CMS is asking for input from outside stakeholders to identify areas of opportunity and MVP concepts. Specifically, ACEP has convened an MVP Task Force including experts on MIPS, quality measurement, and value-based care. As a part of this process, relevant ACEP sections and committees were surveyed to provide input on available quality measures to be considered for an emergency medicine-specific MVP.23 Continued involvement of emergency clinicians will be essential within the MVP development and refinement process, as the process is iterative, including public comment before an MVP is finalized with proposed regulation.23
Conclusion
Innovations in value-based care will require stakeholders to play an integral role in the defining and development of quality and cost measures that are meaningful to their clinical practice.
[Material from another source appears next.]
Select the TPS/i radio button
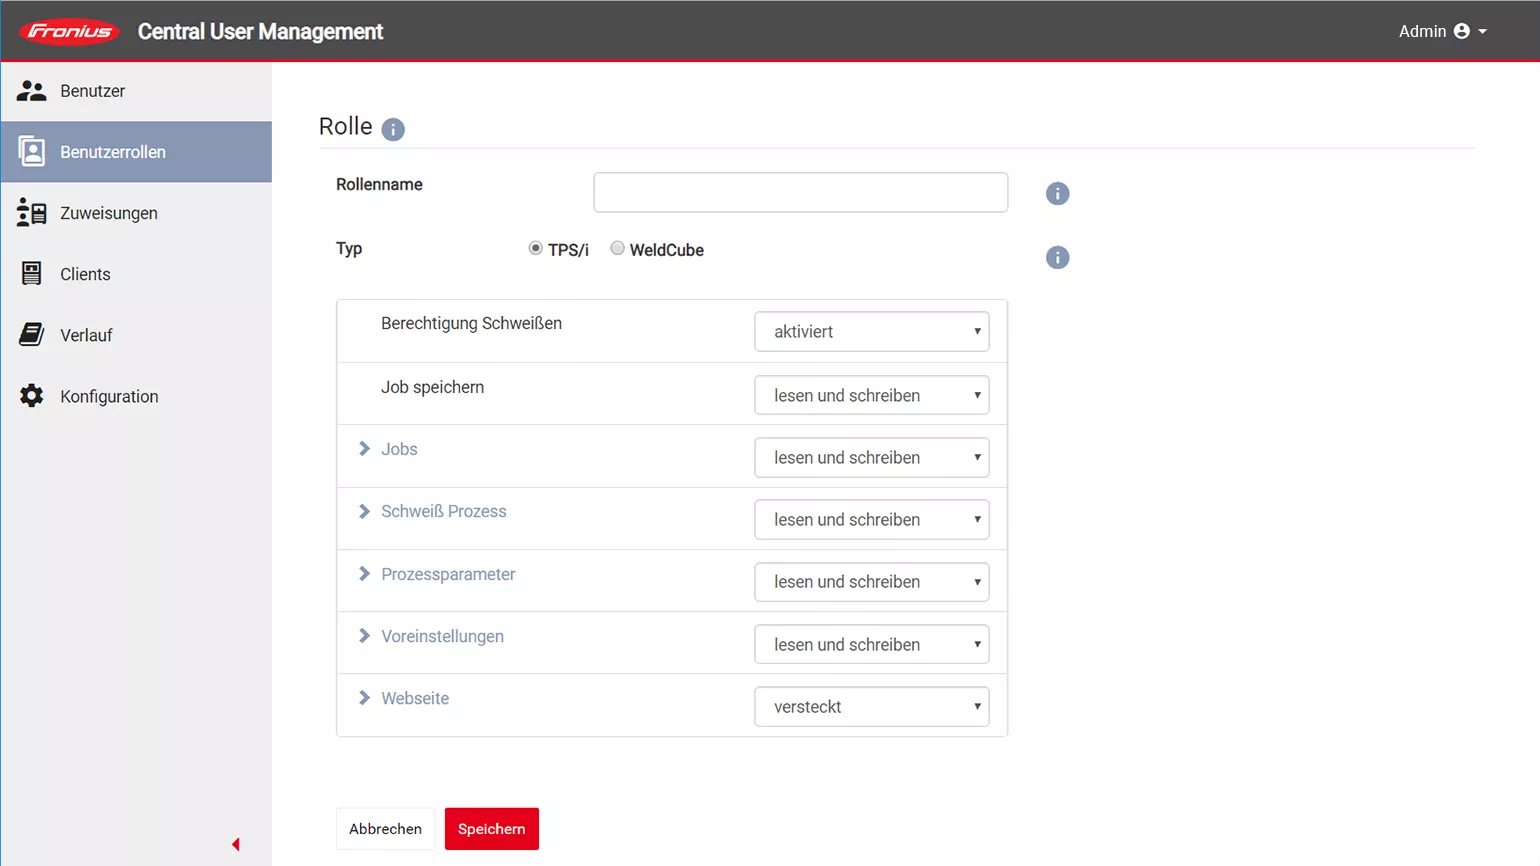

For emergency medicine, it is critical for emergency clinicians and leaders to be actively involved and lead in this area, as the health care system strives to deliver on better outcomes for patients through value-based care. A significant opportunity is present now for emergency clinicians to participate in the development of emergency medicine-specific MVPs.
Grant/Financial Support:
Dr. Gettel is supported by the Yale National Clinician Scholars Program and by CTSA Grant Number TL1 TR00864 from the National Center for Advancing Translational Science (NCATS), a component of the National Institutes of Health (NIH). Dr. Venkatesh has been supported by the Yale Center for Clinical Investigation grant KL2 TR000140 from the National Center for Advancing Translational Science of the NIH and currently receives support from the American Board of Emergency Medicine National Academy of Medicine Anniversary Fellowship. The funders had no role in the design and conduct of the study; collection, management, analysis, and interpretation of the data; and preparation or approval of the manuscript. The findings and conclusions in this report are those of the authors and do not necessarily represent the views of the Department of Health and Human Services or its components.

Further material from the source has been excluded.